For production, there are two approaches:

- **Manual evaluations** (this guide): You run evaluators in your application code and submit results with `LLMObs.submit_evaluation()` or the HTTP API. This gives you full control over evaluation logic and timing.
- **Custom LLM-as-a-judge evaluations**: You configure evaluations in the Datadog UI using natural language prompts. Datadog automatically runs them on production traces in real time, with no code changes required.

This guide focuses on manual evaluations. For managed LLM-as-a-judge evaluations, see [Custom LLM-as-a-Judge Evaluations](https://docs.datadoghq.com/llm_observability/evaluations/custom_llm_as_a_judge_evaluations).

### Evaluation components{% #evaluation-components %}

The evaluation system has four main components:

- **EvaluatorContext**: The input to an evaluator. Contains the LLM's input, output, expected output, and span identifiers. In Experiments, the SDK builds this automatically from each dataset record. In production, you construct the EvaluatorContext yourself.
- **EvaluatorResult**: The output of an evaluator. Contains a typed value, optional reasoning, a pass/fail assessment, metadata, and tags. You can also return a plain value (`str`, `float`, `int`, `bool`, `dict`) instead.
- **Metric type**: Determines how the evaluation value is interpreted and displayed: `categorical` (string labels), `score` (numeric), `boolean` (pass/fail), or `json` (structured data).
- **SummaryEvaluatorContext** — Experiments only.

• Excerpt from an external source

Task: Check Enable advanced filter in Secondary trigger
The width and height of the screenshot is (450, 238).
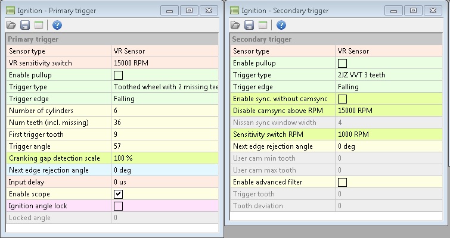Action: [342, 182]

After all dataset records are evaluated, summary evaluators receive the aggregated results to compute statistics like averages or pass rates.

The typical flow:

- **Experiments**: Dataset record → `EvaluatorContext` → Evaluator → `EvaluatorResult` → (after all records) `SummaryEvaluatorContext` → Summary evaluator → summary result
- **Production**: Span data → `EvaluatorContext` (built manually) → Evaluator → `EvaluatorResult` → `LLMObs.submit_evaluation()` or HTTP API

## Building evaluators{% #building-evaluators %}

There are two ways to define an evaluator using LLM Observability: class-based and function-based. In addition to these evaluators, LLM Observability has integrations with open source evaluation frameworks, such as [DeepEval](https://docs.datadoghq.com/llm_observability/evaluations/deepeval_evaluations/), that can be used in LLM Observability Experiments.

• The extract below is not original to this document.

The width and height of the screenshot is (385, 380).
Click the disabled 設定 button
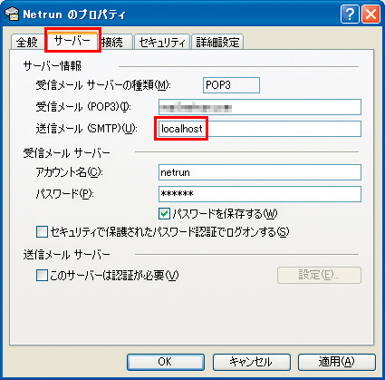[319, 275]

| Class-based                     | Function-based                                                                                                  |
| ------------------------------- | --------------------------------------------------------------------------------------------------------------- |
| **Best for**                    | Reusable evaluators with custom configuration or state.                                                         | One-off evaluators with straightforward logic.                            |
| **Receives**                    | An `EvaluatorContext` object with full span context (input, output, expected output, metadata, span/trace IDs). | `input_data`, `output_data`, and `expected_output` as separate arguments. |
| **Supports summary evaluators** | Yes (`BaseSummaryEvaluator`).                                                                                   | No.                                                                       |

If you are unsure, start with class-based evaluators. They provide the same capabilities as function-based evaluators.

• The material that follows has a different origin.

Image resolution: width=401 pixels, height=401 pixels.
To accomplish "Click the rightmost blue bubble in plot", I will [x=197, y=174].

### Class-based evaluators{% #class-based-evaluators %}

Class-based evaluators provide a structured way to implement reusable evaluation logic with custom configuration.

#### BaseEvaluator{% #baseevaluator %}

Subclass `BaseEvaluator` to create an evaluator that runs on a single span or dataset record. Implement the `evaluate` method, which receives an `EvaluatorContext` and returns an `EvaluatorResult` (or a plain value).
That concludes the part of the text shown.